* [Exercise]: Take the line that contains "This screenshot has height=980, width=1218." and each line after it to the end of the data below, and set them down exactly, omitting pictures.

Saved data entries:
* * * *

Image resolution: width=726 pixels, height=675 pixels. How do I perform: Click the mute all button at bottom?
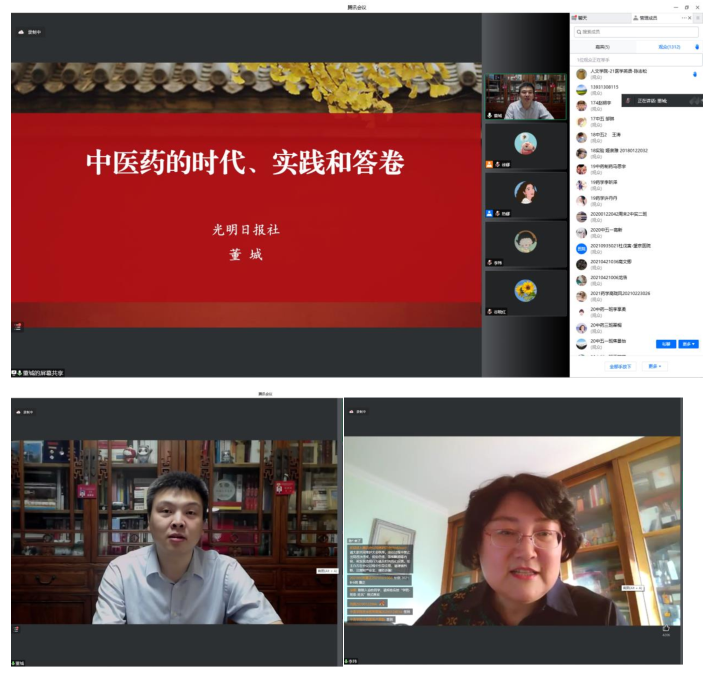pyautogui.click(x=622, y=366)
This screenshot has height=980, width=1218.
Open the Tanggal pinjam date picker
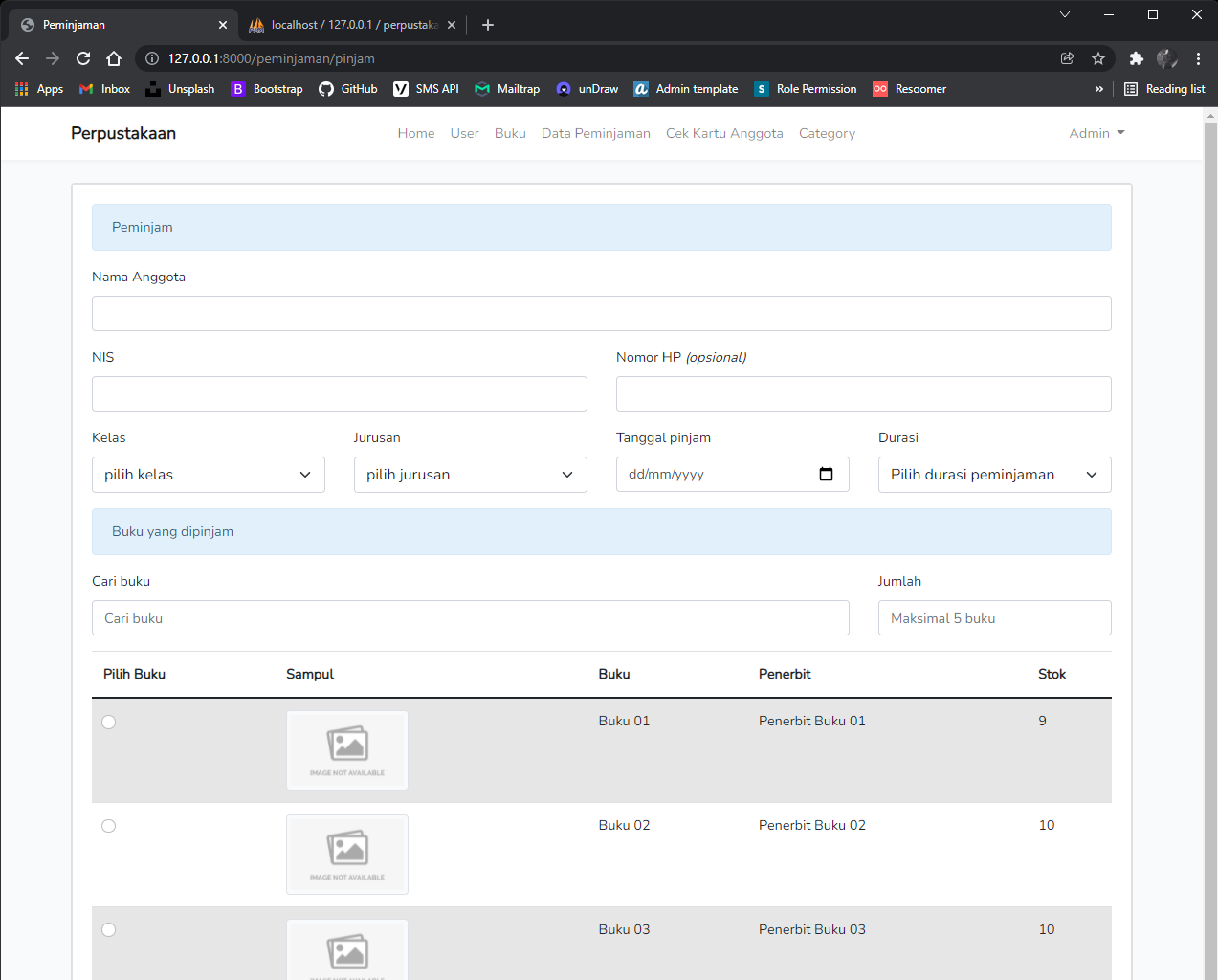(x=826, y=474)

* * * *

* [Finished exercise]:
This screenshot has height=980, width=1218.
Open the Tanggal pinjam date picker
(x=826, y=474)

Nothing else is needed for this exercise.